Hollywood moguls and the vast majority of leftist entertainers have joined forces in a last-ditch effort to bully wavering Democratic lawmakers into backing President Obama’s fast-track authority for the Trans-Pacific Partnership (TPP) as the centerpiece of what he calls his “pro-trade agenda.”
TPP is so controversial that the Administration has refused to show anyone the document. But what it does do is “trade” the right for U.S. entertainment interests to gain lucrative enhanced-copyright protections with 12 nations, in exchange for the elimination of all tariffs that punish unfair business practices.
Two weeks ago, former Senator Christopher J. Dodd, who now heads the Motion Picture Association of America, wrote to his members to explain that TPP is a pro-trade measure that will be a “driver for a stronger middle class.” Dodd claims the still-secret TPP would not only end tariffs, but would also reduce non-tariff trade barriers against the “free movement” of intangible services, investments, public projects and intellectual property.
This week, Dodd followed up by enlisting six former Democratic National Committee chairs to urge Democrats to support handing Obama fast-track trade-promotion authority that would ban any amendments and limit Congress to only 90 days of review and 20 hours of debate before being required to make an up-or-down vote.
Wikileaks disclosed in October that the still secret Trans-Pacific Partnership is 77-pages long, contains 30,000 words and involves 40 percent of the world’s economy.

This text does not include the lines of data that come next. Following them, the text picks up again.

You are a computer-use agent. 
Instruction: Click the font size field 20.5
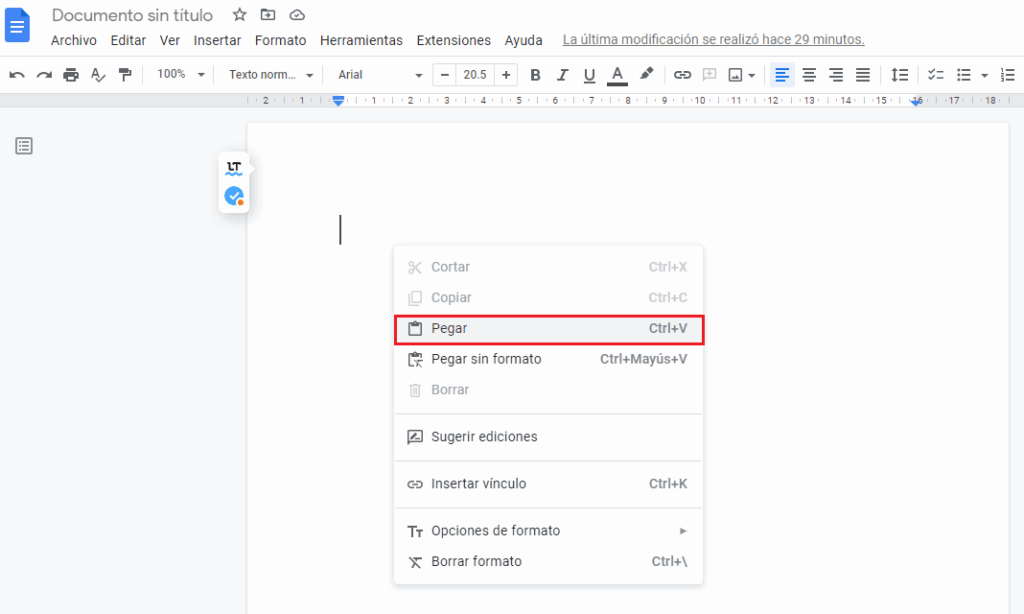click(476, 75)
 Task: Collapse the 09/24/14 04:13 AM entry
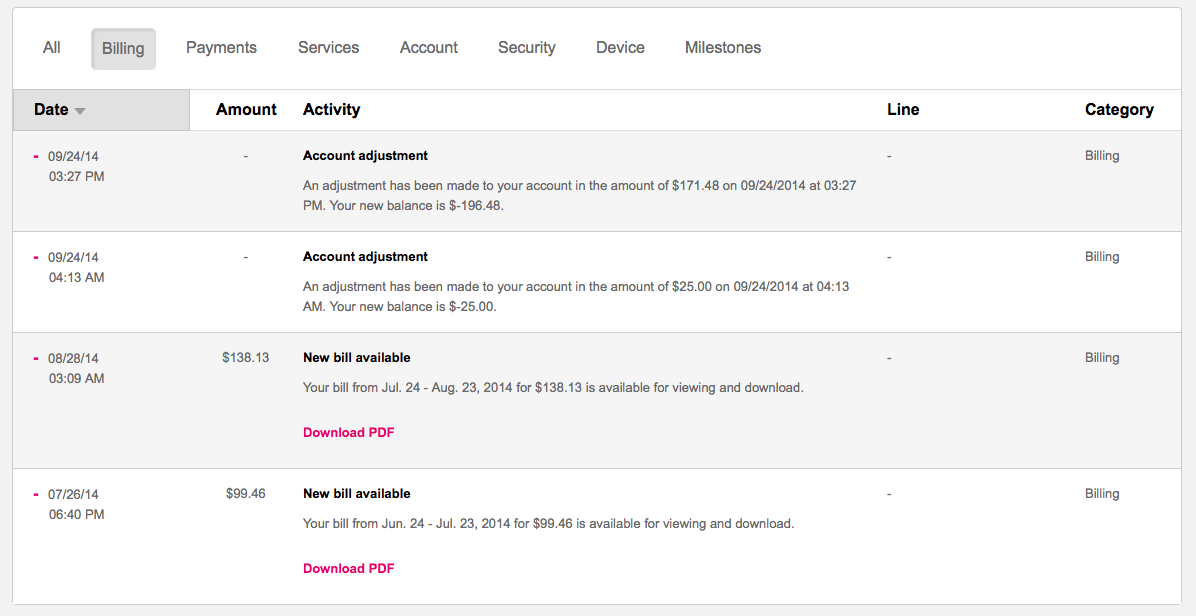coord(36,258)
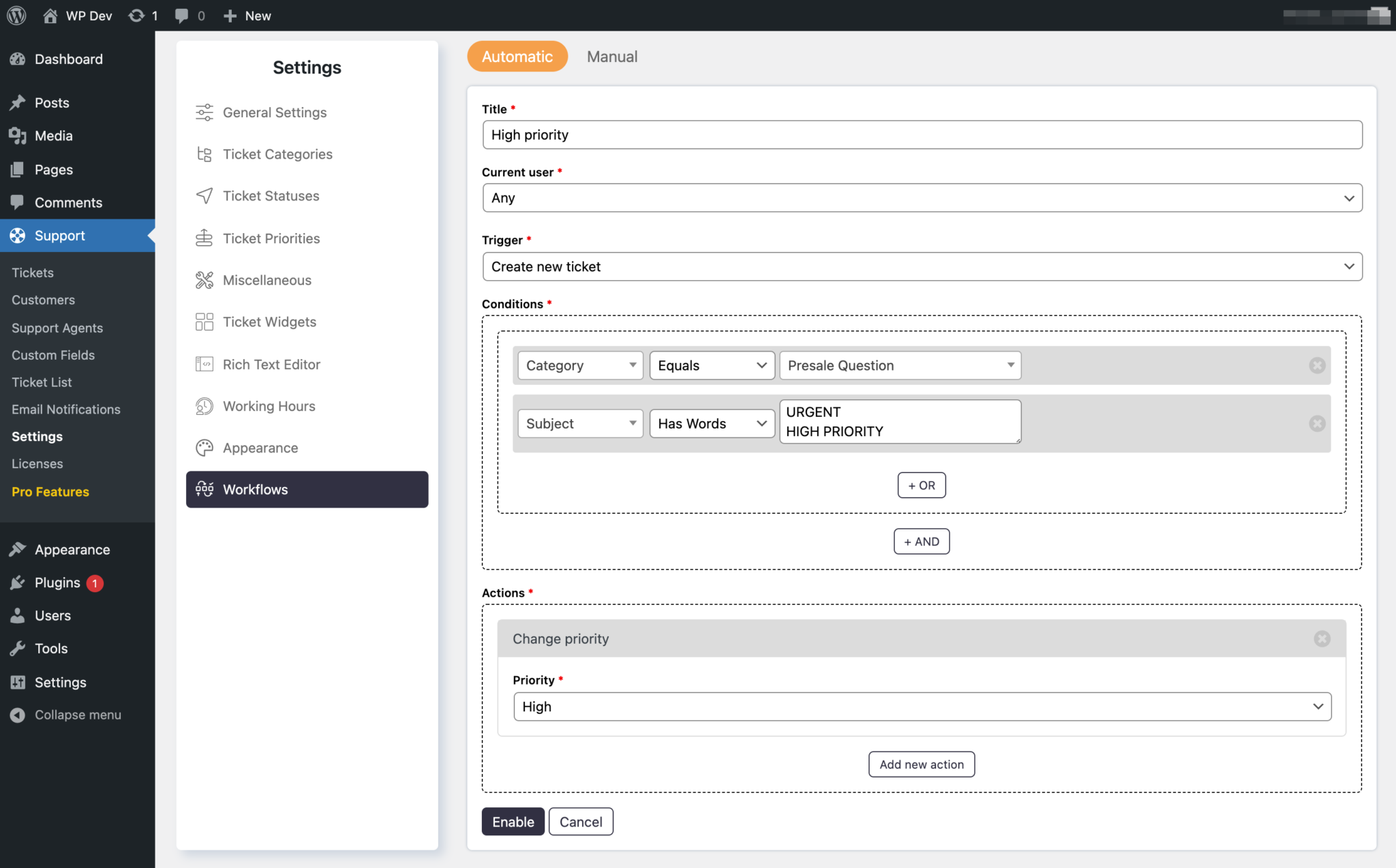Click inside the Title field
1396x868 pixels.
pyautogui.click(x=922, y=135)
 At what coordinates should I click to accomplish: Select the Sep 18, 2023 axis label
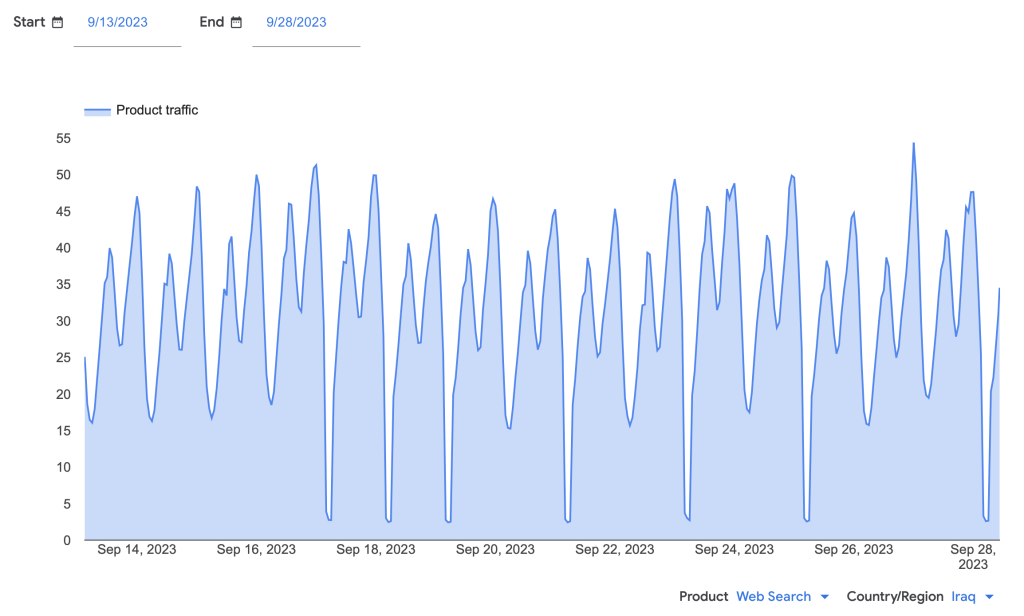pos(376,549)
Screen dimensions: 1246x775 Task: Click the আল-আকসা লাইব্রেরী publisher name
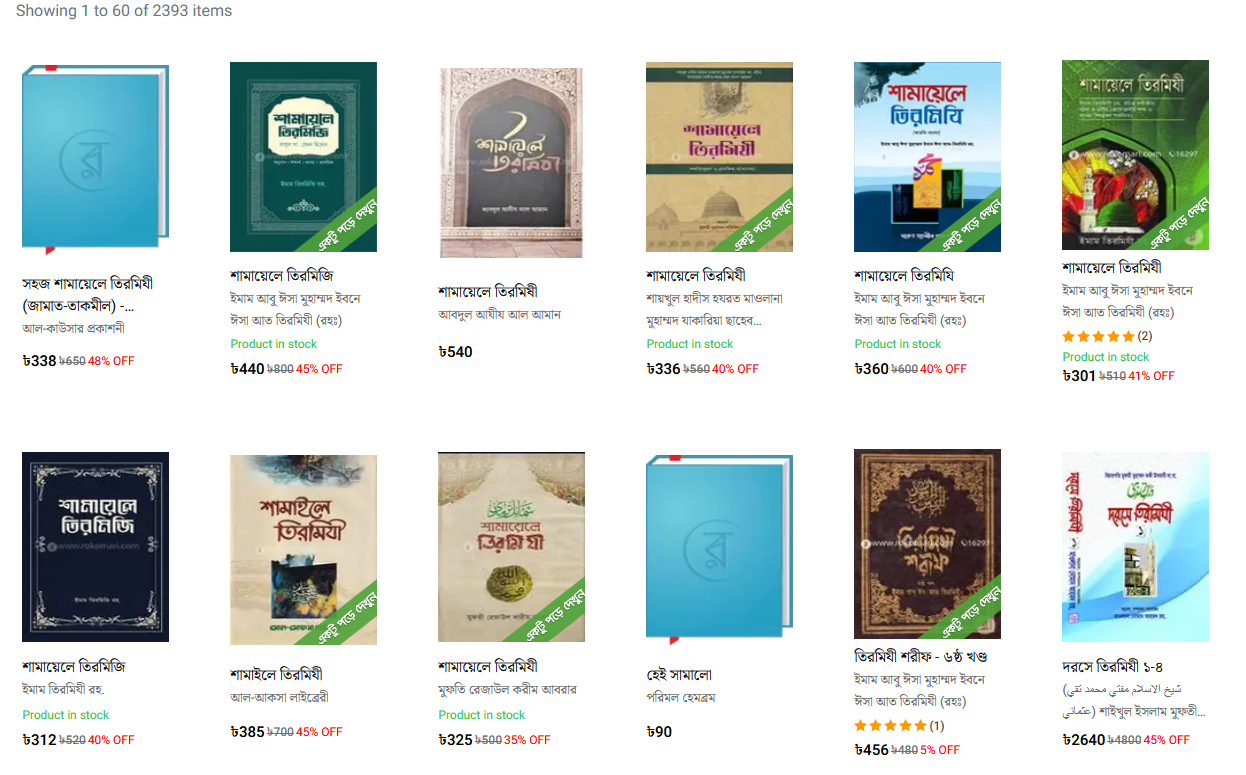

But only five of the 29 chapters contain provisions that are directly related to trade. The other two dozen chapters amount to a “partnership” for corporate protectionism. They create sweeping new “rights” and escape hatches to protect multinational corporations from government accountability.
Despite the secrecy from the public surrounding the TPP negotiations, Wikileaks described how executives of selective “cashed-up megacorps” that are dominating the wording of the trade deal are bestowing upon themselves extraordinarily favorable protections for digital rights, pharmaceuticals and patents.
“If you read, write, publish, think, listen, dance, sing or invent; if you farm or consume food; if you’re ill now or might one day be ill, the TPP has you in its crosshairs,” according to WikiLeaks.
Egregious TPP provisions drafted for the entertainment industry would extend international copyright “protections” beyond the current standard of the author’s “life-plus-50-years” to 120 years. The treaty also undermines the “formalities” of registering copyrights by granting “unpublished works” protections.
When the World Trade Organization (WTO) treaty was passed in 1995 under fast-track, Congress was only allowed 90 days to review the bill’s 60 separate sections and tens of thousands of pages, before making an up-or-down vote after only 20 hours of debate and no right to introduce amendments. Despite being at least as complex as Obamacare, few members of Congress read the treaty or had the expertise to understand the breadth of its true intentions.